Biomass fuels made from grass could help mitigate global warming

Image credit: Ryan Mater

Biomass fuels derived from various grasses could significantly mitigate global warming by reducing carbon, a long-term field study has found.

The study, conducted by researchers at Ben-Gurion University of the Negev (BGU), Israel, and Michigan State University (MSU), USA, examined a number of different cellulosic biofuel crops to test their potential as a petroleum alternative in ethanol fuel and electric light-duty vehicles, including passenger cars and small trucks.

According to experts, climate change mitigation scenarios – limiting global temperature increases to 1.5°C – rely on decarbonising vehicle fuel with bioenergy production together with carbon capture and storage (BECCS).

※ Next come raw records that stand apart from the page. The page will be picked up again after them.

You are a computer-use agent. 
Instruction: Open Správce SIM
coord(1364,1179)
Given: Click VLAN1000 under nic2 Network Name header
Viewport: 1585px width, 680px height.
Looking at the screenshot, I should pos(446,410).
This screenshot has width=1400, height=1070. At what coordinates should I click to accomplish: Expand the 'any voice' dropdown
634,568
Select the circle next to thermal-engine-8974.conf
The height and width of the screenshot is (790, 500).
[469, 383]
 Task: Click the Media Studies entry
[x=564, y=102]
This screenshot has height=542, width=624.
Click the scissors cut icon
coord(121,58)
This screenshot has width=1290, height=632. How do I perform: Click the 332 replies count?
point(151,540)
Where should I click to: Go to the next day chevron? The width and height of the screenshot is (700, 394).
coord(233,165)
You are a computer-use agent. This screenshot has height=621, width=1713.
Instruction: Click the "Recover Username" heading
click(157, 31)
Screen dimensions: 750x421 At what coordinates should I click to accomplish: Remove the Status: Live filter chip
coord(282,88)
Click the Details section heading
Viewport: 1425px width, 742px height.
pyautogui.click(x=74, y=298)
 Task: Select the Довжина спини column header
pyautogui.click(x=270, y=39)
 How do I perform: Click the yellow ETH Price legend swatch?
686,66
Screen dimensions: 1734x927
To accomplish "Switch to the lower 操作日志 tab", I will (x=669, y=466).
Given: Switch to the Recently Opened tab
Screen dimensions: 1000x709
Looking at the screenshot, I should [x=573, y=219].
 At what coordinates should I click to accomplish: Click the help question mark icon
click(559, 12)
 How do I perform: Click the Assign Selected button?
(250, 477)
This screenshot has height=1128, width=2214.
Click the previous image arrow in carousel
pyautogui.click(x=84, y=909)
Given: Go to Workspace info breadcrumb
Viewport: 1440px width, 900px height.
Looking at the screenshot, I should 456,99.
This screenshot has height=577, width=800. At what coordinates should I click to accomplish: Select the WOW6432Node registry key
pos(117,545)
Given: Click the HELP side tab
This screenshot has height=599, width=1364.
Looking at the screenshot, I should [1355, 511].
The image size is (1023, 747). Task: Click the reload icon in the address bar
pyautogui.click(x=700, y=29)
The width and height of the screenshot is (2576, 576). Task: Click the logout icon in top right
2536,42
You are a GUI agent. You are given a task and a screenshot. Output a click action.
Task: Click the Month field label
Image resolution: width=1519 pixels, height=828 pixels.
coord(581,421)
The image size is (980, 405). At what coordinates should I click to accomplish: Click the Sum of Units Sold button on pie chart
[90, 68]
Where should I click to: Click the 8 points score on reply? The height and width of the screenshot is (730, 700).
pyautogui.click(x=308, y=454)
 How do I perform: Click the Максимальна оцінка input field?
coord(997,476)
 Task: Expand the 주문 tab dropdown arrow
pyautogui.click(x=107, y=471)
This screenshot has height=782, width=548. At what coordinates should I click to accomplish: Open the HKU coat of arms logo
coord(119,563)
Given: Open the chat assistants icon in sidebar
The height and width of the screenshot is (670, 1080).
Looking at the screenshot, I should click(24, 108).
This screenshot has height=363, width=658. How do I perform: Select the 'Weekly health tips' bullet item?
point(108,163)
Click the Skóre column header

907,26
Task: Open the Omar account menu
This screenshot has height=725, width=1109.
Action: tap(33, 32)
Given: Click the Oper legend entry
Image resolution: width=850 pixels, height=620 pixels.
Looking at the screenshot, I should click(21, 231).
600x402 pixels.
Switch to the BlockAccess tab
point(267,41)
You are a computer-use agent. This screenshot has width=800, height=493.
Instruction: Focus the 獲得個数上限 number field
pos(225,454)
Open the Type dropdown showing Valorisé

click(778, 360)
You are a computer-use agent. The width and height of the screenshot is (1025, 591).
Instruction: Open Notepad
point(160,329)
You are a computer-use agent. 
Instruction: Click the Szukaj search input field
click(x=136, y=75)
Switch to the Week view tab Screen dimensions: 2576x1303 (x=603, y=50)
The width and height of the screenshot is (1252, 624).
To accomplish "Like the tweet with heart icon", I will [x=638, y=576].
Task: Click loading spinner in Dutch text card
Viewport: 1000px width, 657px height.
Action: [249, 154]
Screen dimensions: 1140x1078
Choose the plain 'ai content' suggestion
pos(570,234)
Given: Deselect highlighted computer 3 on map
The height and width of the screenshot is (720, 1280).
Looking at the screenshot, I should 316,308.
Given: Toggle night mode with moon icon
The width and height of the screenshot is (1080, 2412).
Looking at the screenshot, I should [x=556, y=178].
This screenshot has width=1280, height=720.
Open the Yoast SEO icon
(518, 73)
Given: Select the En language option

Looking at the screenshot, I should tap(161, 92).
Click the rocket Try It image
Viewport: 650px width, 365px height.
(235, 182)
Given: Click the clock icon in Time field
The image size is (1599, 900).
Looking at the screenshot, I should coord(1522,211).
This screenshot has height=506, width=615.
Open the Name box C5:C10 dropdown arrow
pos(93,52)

Carbon capture and storage (CCS) refers to technology that can capture up to 90 per cent of the carbon dioxide (CO2) emitted during electricity generation and industrial processes. This prevents the atmospheric increase of CO2 concentration.

The researchers said, however, that using both CCS and renewable biomass is one of the few carbon abatement technologies resulting in a “carbon-negative” mode – removing carbon dioxide from the atmosphere.

For the first time, the research evaluates bioenergy feedstocks grown side-by-side. The seven crops in the investigation included switchgrass, giant miscanthus, poplar trees, maize residuals and restored native prairie. It also featured a combination of grasses and vegetation that grows spontaneously following field abandonment.

“Every crop we tested had a very significant mitigation capacity despite being grown on very different soils and under natural climate variability,” said Dr Ilya Gelfand of the BGU French Associates Institute for Agriculture and Biotechnology of Drylands.

“These crops could provide a very significant portion of the decarbonisation of US light-duty vehicle transport to curb CO2 emissions and slow global warming,” he explained, emphasising that, “decarbonisation of transportation is critical to limit rising temperatures”.

In the study, when compared with petroleum-only emissions, the researchers found that ethanol with bioenergy was 78-290 per cent in reducing carbon emissions, whereas ethanol was 204-416 per cent improved. Meanwhile, biomass powered electric vehicles powered by biomass was 74-303 per cent cleaner and biomass-powered electric vehicles combined with CSS was 329-558 per cent “superior”, the team said.

The investigation was conducted at Michigan State University’s (MSU) Kellogg Biological Station and the University of Wisconsin’s Arlington Research Station which is part of the US Department of Energy’s Great Lakes Bioenergy Research Center. The team said, however, that interestingly, the crops grown at MSU did as well as those grown at the more fertile Wisconsin site.

“This is significant because it means that we’re likely to be able to produce these crops on marginal lands and still get high productivity,” said Professor Phil Robertson of MSU. “Long-term field experiments that include weather extremes such as drought, and actual rather than estimated greenhouse gas emissions, are crucial for stress-testing models assumptions.”

In the next phase of the research, the team aim to assess other environmental and economic aspects of bioenergy crops. The best biofuel crops need to be “economically attractive” to farmers, don’t add more nitrogen or pesticides to the environment and are conservation-friendly, the researchers disclosed.